I think this is one of Bava’s most gorgeous films, and while it’s part and parcel of the late 1960s push for kitsch inspired by the 1966 Batman film, it’s anything but camp. In addition to Danger: Diabolik, Dino DeLaurentis also produced the French comicbook Barbarella as a film the same year for similar reasons, but if you watch the two side-by-side you can quickly see why Bava is consider a master. Add to Bava’s brilliant camera effects, set designs, and costumes the best soundtrack ever by the one and only Ennio Morricone and you have pure gold! This might possibly be Morricone’s wildest soundtrack. There are at least four unforgettable gems in this film: Under Wah-Wah, Deep, Deep Down, Money Orgy, and Driving Decoys (the last of which now rivals my other favorite Morricone song from Pasolini’s Uccellacci e uccellini available at the bottom of this post).
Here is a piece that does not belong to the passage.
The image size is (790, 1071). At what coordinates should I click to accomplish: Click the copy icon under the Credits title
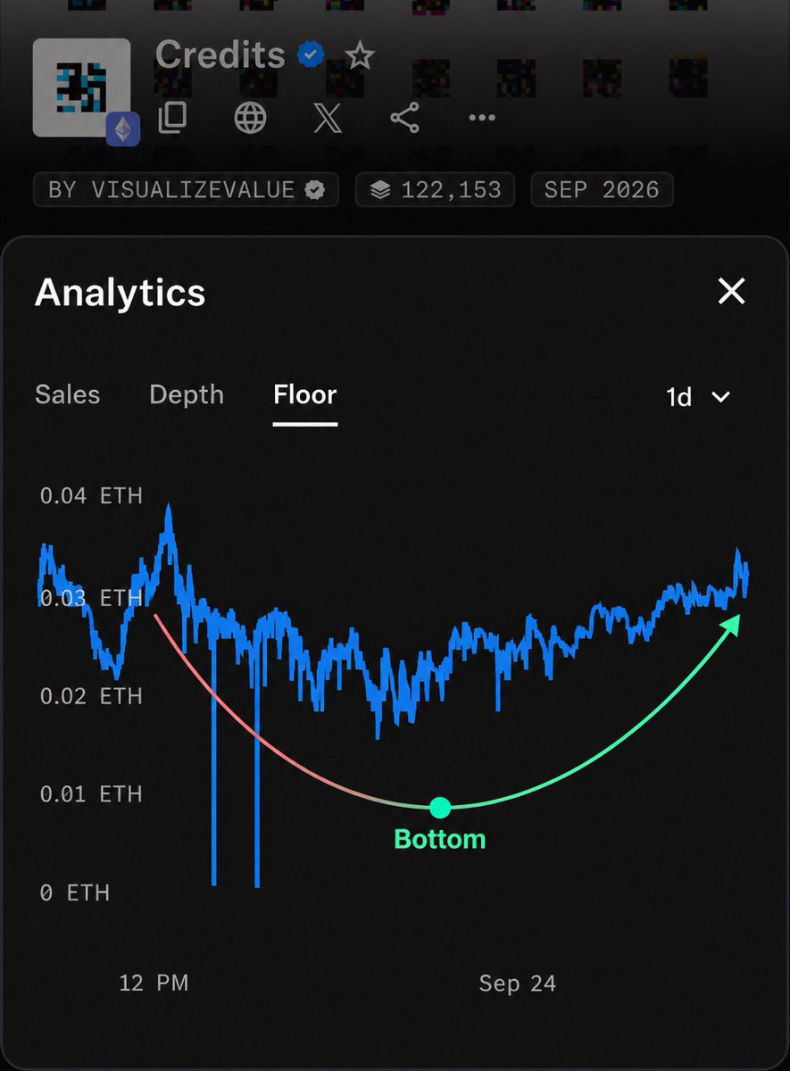pyautogui.click(x=172, y=118)
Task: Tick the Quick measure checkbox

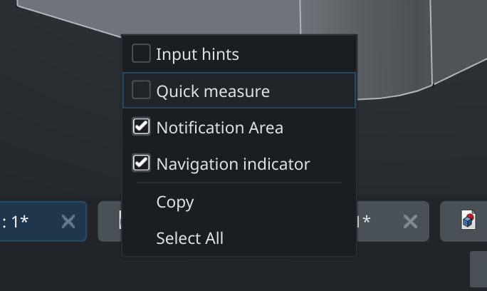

One of the most pleasant surprises of the DVD was the short documentary about the film titled Danger: Diabolik: From Fumetti to Film, which features brief interviews with Ennio Morricone, the great Dino DeLaurentis, and MCA of the Beastie Boys. But luckily the majority of the documentary’s commentary was framed by comics artist, publisher, and professor Stephen R. Bissette, who was absolutely awesome to listen to. His discussion of Bava’s comic aesthetic is one of the best I have heard, he perfectly explains how Bava primally understood the comics medium. I have included a four minute excerpt from the documentary below in which he brilliantly explains how Bava translates the Diabolik comic to film.
The only thing better than that was his discussion of the comic Diabolik as a moment in pop culture history, which provides a wonderfully contextualized discussion of the cultural history of comics in post-WW II Europe. Bissette offers a fascinating explanation of why the tradition of super criminals (or anti-heroes) took hold in Europe, as opposed to the US tradition of super heroes. If you have two-minutes to spare, I highly recommend you listen to him contextualize the cultural history of comics in post-WW II popular culture, it’s this kind of intelligent discussion and the ability to relate what might appear to many a cheesy b-movie to a broader shift in thinking as a result of historical events like WW II and the counter-culture movement of the 60s that makes me fall in love with film and film criticism again and again. It just seems like he is having so much fun make these connections, and framing his interpretation–not to mention he’s quite smart.
Another special feature on the DVD I missed was the Beastie Boys music video “Body Movin’.” I hadn;t seen this music video before, and it is a fullblown tribute to Danger: Diabolik. Those Brooklyn kids have good taste in 1960s films, and they also seem to have a blast in this music video playing with the brilliant visual elements of Bava’s film.